EXERCISE GOAL
A single figure is the whole answer: the number of lines in the records that contain "will".

##########

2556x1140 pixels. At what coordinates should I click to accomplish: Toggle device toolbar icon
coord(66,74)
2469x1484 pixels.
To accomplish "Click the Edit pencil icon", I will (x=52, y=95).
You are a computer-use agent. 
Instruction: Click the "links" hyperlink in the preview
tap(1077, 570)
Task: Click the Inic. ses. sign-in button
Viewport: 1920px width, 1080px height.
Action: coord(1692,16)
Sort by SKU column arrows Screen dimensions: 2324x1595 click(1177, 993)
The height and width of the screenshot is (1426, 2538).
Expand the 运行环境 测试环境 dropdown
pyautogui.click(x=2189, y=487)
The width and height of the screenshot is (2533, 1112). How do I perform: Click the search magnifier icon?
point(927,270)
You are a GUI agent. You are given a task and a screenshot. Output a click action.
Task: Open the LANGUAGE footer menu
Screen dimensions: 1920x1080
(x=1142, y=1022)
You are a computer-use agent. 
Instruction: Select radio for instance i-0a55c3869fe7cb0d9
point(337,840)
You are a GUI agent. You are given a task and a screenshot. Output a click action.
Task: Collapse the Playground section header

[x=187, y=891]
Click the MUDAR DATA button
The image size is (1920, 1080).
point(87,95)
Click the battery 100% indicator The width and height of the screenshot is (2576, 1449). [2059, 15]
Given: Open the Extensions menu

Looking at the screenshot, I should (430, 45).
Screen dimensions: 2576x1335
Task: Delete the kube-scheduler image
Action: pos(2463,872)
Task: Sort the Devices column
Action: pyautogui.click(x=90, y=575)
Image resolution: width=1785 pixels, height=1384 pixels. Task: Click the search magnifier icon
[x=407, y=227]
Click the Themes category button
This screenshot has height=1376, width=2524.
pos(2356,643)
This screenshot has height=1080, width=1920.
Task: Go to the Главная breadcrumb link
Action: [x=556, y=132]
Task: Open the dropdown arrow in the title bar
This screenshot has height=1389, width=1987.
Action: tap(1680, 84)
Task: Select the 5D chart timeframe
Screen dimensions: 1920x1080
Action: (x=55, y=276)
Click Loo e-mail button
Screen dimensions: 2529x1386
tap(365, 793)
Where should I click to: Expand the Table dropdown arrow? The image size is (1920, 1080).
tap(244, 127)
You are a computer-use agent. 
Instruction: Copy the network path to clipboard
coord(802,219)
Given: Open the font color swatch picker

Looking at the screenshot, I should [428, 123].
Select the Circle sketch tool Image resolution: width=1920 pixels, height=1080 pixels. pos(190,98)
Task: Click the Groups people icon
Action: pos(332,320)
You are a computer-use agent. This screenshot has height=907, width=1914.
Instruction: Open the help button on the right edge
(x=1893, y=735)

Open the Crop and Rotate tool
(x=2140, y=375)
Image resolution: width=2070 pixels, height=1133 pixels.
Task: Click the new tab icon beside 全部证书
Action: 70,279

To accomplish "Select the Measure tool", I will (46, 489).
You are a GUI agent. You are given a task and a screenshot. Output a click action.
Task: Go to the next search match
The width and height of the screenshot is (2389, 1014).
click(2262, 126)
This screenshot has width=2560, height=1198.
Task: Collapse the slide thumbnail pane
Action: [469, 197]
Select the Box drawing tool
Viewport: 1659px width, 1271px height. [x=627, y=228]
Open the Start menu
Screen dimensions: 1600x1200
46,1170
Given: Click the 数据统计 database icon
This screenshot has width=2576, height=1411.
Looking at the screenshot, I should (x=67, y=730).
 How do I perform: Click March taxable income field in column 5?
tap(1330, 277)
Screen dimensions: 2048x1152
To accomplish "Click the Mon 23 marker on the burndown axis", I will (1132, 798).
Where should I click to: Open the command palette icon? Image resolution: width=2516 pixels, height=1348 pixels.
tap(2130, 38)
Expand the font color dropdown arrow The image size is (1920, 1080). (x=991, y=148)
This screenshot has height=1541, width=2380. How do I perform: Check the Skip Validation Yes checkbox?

##########

YOUR RESPONSE
3